How to make sense of a medical bill
How to review your medical bill for inaccuracies
Medical bills can be really confusing. Anyone who has had a healthcare experience is probably familiar with receiving several documents from different providers and insurance companies, and struggling to understand whether they are correct.
Often, the more acute the healthcare experience, the more complicated the billing. On top of this, many medical bills contain errors.
Industry groups estimate as many as 80 percent of medical bills contain inaccuracies. In these instances, consumers often end up overpaying. Some people have even argued medical bills are overly complicated on purpose to keep most consumers from noticing when they have been overbilled.
The whole process can cause a lot of anxiety, especially after a medical scenario. So how can consumers ensure their bills are correct?
Below are some tips to help consumers feel more comfortable reviewing their medical bills.
Medical bill versus Explanation of Benefits
The first thing consumers typically have questions about are the many different documents that arrive in the mail. Some outline charges and what the consumer owes, but then say, “This is not a bill.” What is it, then?
For a medical experience, you will typically receive both a medical bill and what’s called an Explanation of Benefits (EOB). Generally, but not always, you will receive the EOB first. This document comes from your health insurance company, and it outlines the services performed, what the doctor or hospital charged, what your insurance company paid, and what you owe as the remainder. It will typically say in one or more places on the document, “This is not a bill.”

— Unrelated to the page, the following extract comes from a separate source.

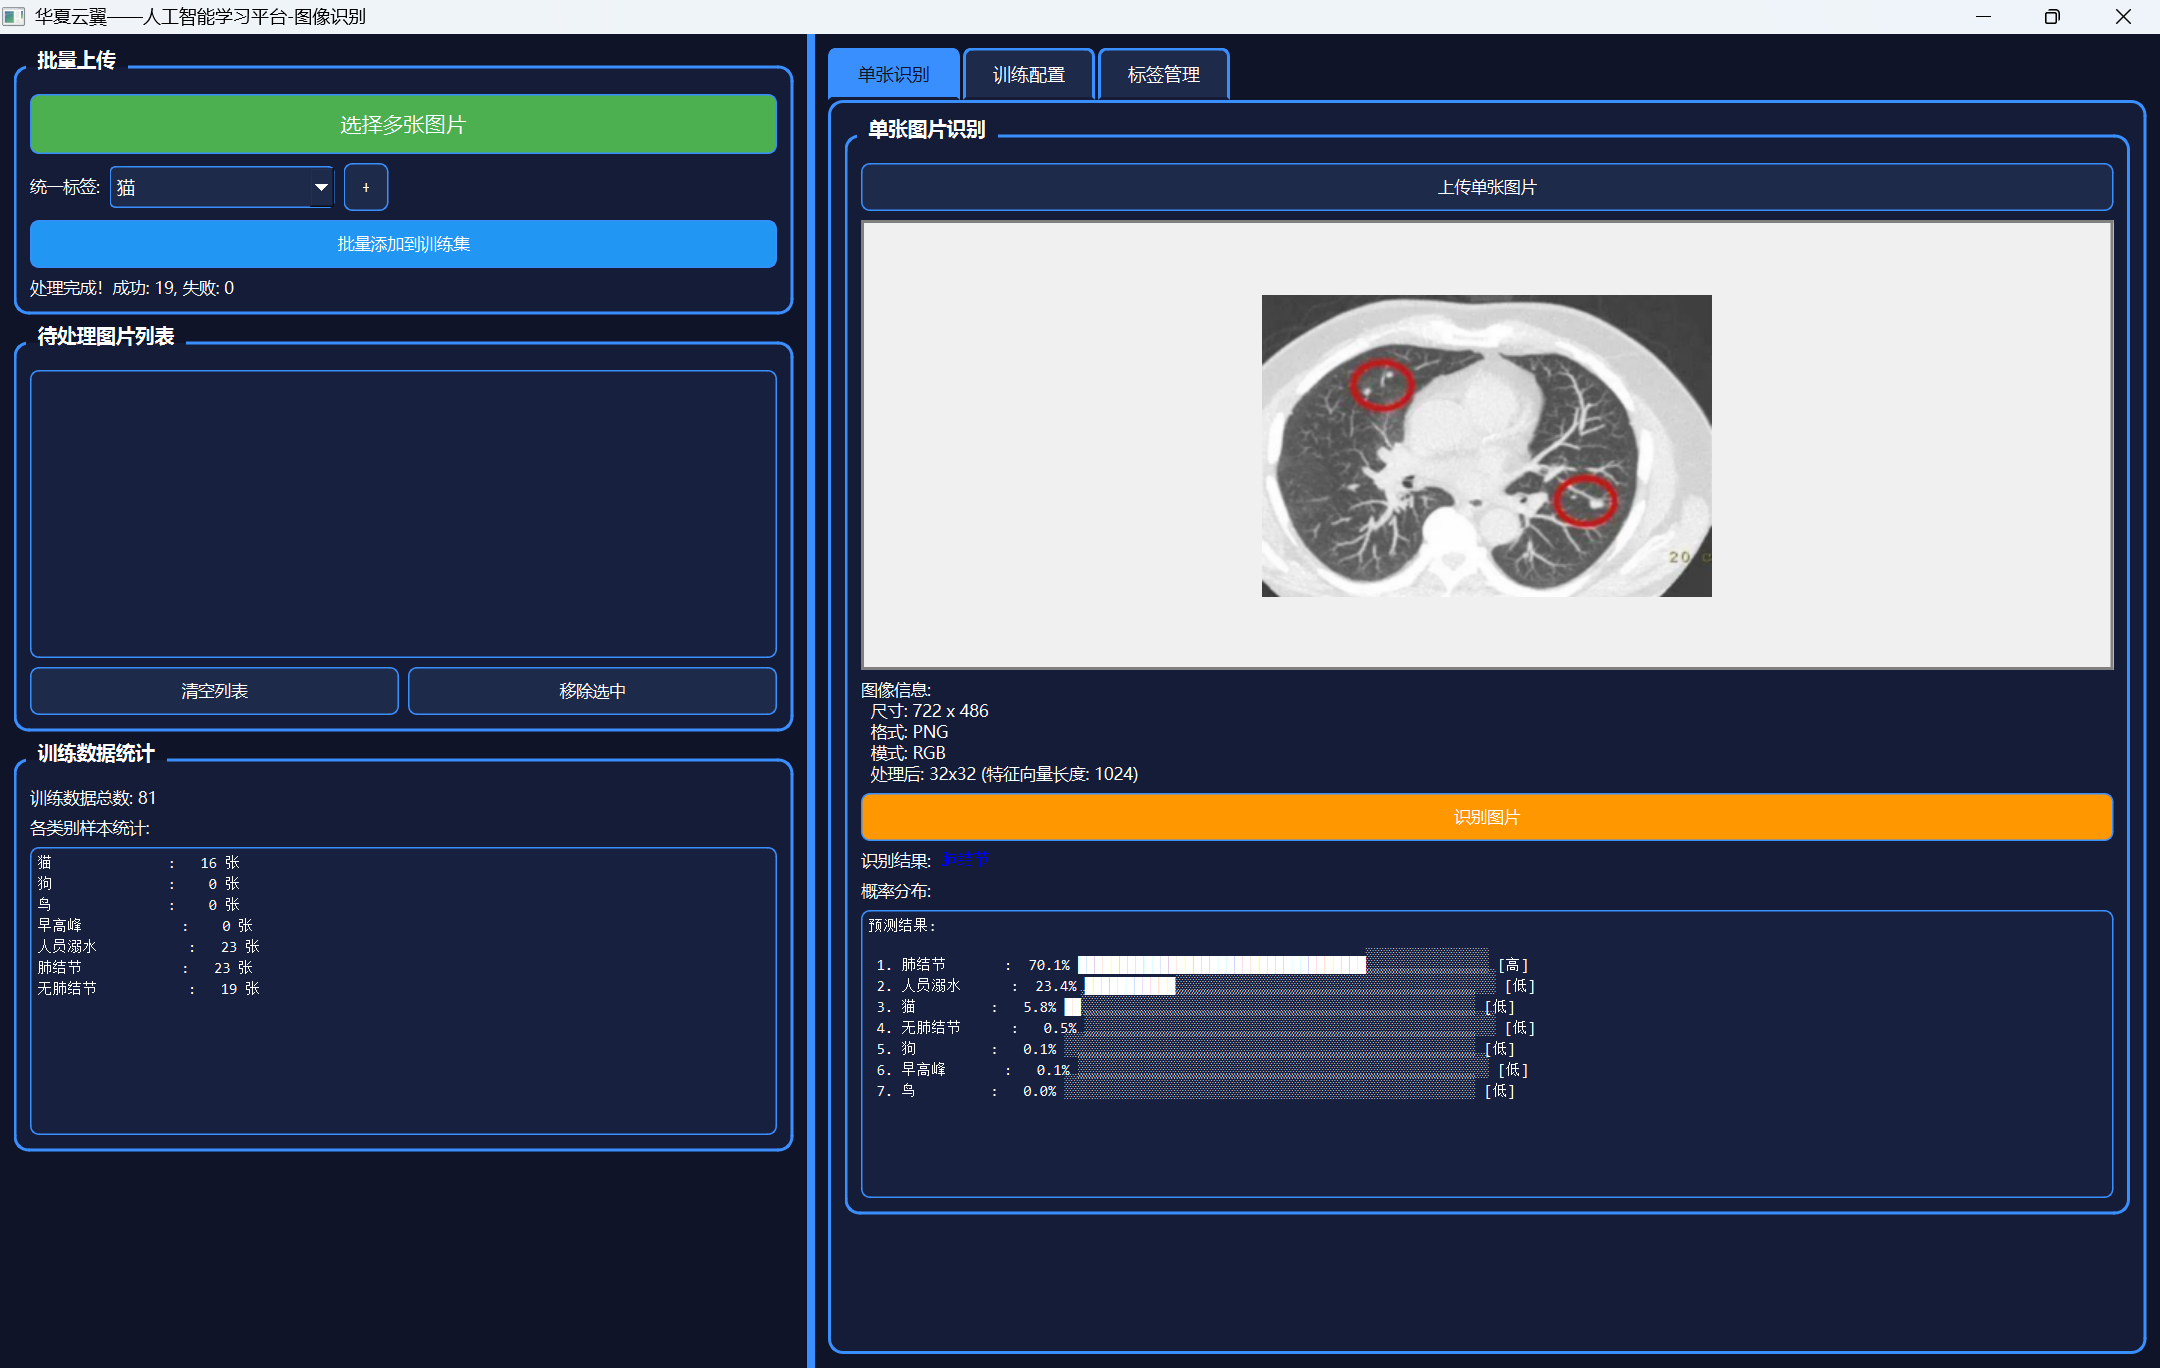The width and height of the screenshot is (2160, 1368).
Task: Click the plus icon beside label dropdown
Action: [365, 187]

So what do you do with it? Keep it. When you do receive a medical bill, you will want to ensure the EOB and the bill match up.
Medical bills will typically show the same information as the EOB, but they will also provide instructions on how to pay the amount the consumer owes. This is the actual “bill” for the services.
It is a good practice to cross-reference the EOB and the bill to make sure all the services you had performed were properly documented with your insurer and to make sure you weren’t charged for any services you didn’t receive. However, that can sometimes be difficult to do without an itemized bill.
Providers generally don’t send an itemized bill, but you can ask for a list of charges outlining which services were performed.
These services may be represented in medical, diagnostic or disease codes. These numerical codes are used to determine your bill and file claims with insurers.
You can inspect the itemized list of services to ensure that you did in fact receive all the services listed there. It is not uncommon to find inaccuracies. If you are not sure if a service was performed, call the billing department for your provider and ask to have any services you are unsure about explained.
Typically a price will be listed alongside any services you had performed. While pricing in healthcare is notoriously opaque, it can often be beneficial to research the average price for any service you received. Consumers can use tools like Healthcare Bluebook to search online for fair prices for common healthcare services.
Again, this isn’t a sure thing – but if you are concerned you are being overbilled, it can be worthwhile to call the provider’s billing department and double check that the services and prices are accurate.
Medical bills can be confusing, even for consumers who work in the healthcare industry. But by carefully reviewing your bills, you can have more confidence that the charges are accurate.